‘Headed in a favorable direction’: COVID cases still dropping in Allegheny County

by PublicSource

PublicSource has been tracking COVID-19’s spread on a daily basis since March 2020. More than a year later, in an effort to direct our resources into enterprise reporting on the pandemic and other important issues, we will cover the Allegheny County Health Department’s weekly briefing on Wednesdays and update the numbers on Mondays, Wednesdays and Fridays. We may adjust as the prevalence of the coronavirus ebbs and flows. If you have questions or comments, please email PublicSource’s managing editor halle@publicsource.org.

Allegheny County has seen a significant drop in COVID cases, with 2,638 infections reported the week of Feb. 6-13. 

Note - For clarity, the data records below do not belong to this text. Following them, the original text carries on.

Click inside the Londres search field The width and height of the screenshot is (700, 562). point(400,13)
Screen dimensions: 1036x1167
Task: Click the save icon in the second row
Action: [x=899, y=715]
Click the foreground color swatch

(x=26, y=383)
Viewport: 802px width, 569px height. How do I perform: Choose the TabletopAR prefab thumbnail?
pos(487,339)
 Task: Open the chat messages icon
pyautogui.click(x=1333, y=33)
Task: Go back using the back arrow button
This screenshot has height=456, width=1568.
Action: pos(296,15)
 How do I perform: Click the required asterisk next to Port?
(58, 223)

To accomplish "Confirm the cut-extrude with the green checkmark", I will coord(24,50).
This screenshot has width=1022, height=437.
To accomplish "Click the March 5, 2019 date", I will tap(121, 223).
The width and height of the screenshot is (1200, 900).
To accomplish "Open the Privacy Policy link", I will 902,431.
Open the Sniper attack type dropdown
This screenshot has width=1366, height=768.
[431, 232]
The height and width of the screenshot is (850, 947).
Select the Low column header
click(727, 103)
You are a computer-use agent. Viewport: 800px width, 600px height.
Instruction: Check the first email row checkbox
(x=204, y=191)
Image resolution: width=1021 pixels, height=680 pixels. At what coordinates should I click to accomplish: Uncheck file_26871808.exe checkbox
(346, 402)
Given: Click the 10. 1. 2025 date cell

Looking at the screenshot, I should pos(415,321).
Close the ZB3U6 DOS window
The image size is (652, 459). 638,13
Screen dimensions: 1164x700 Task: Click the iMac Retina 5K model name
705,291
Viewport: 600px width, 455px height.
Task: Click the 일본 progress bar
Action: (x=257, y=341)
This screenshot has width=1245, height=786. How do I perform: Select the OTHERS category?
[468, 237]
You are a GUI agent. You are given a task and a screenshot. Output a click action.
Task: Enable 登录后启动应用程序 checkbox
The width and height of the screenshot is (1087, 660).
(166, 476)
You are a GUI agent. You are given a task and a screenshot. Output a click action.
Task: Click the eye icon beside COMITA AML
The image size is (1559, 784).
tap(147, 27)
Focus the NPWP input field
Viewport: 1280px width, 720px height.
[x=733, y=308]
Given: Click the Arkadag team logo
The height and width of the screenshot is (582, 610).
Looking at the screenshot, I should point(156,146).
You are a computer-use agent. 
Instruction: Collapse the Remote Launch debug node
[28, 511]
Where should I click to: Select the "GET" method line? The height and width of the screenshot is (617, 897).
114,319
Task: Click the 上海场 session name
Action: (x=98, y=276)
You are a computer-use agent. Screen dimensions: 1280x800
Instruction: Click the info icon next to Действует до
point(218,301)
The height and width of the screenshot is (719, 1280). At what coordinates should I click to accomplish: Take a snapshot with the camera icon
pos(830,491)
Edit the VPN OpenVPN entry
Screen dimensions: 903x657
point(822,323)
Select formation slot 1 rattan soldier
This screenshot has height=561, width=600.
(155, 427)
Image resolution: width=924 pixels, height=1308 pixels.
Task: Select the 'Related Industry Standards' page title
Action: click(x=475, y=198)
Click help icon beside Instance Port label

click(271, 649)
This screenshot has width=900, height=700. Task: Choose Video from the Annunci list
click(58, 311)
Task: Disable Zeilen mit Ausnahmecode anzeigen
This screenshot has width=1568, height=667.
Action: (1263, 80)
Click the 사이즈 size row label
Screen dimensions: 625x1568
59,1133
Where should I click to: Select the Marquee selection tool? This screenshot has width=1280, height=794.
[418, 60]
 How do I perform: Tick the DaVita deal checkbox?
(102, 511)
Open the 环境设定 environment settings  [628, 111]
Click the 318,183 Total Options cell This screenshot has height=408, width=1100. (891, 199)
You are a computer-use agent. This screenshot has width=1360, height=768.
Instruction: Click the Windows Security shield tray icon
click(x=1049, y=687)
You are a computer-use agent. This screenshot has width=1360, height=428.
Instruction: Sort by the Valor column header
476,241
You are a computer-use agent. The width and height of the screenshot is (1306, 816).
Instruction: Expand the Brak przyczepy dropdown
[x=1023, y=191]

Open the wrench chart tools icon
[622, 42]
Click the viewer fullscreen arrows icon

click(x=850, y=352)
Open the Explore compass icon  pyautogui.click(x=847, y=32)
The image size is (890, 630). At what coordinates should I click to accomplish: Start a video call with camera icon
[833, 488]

“After peaking at over 3,000 cases a day in early January, we are now averaging fewer than 450 new cases a day,” said County Health Director Dr. Debra Bogen at today’s briefing. “And yesterday, we had our first sub-three hundred per day for the first time since early November.” 

Today, Bogen said the county reported less than 200 cases. 

She noted that the positivity rate has fallen to around 15%, which is a 20% decline from the peak. Hospitalizations continue to decline, which she said is a good sign for healthcare workers. 

January, however, was the county’s third deadliest month in the pandemic, with 284 deaths reported. Only December 2020 and January 2021 had more deaths. 

“I hope and anticipate that February will have fewer deaths given our declining hospitalizations,” Bogen said. “But it’s too early to know for sure what the February numbers will be, as deaths lag other indicators.” 

Bogen said that for the past two years, she has reported cases and positivity rates as metrics of the risk for COVID in the county. However, going forward, Bogen said those metrics are increasingly becoming unreliable to assess community risk, in part because at-home testing means the health department lacks complete data.

“We at the health department will increasingly rely on different metrics to monitor community risk,” Bogen said. 

These include hospitalizations, reports of outbreaks, wastewater surveillance, syndromic surveillance of emergency room use and number of deaths. 

In light of the increasingly unreliable data, Bogen said she anticipates in the near future to stop providing daily case counts but instead provide weekly reports of the metrics listed above. 

Bogen said “Right now, all of the indicators are headed in a good direction, that is, they’re declining.”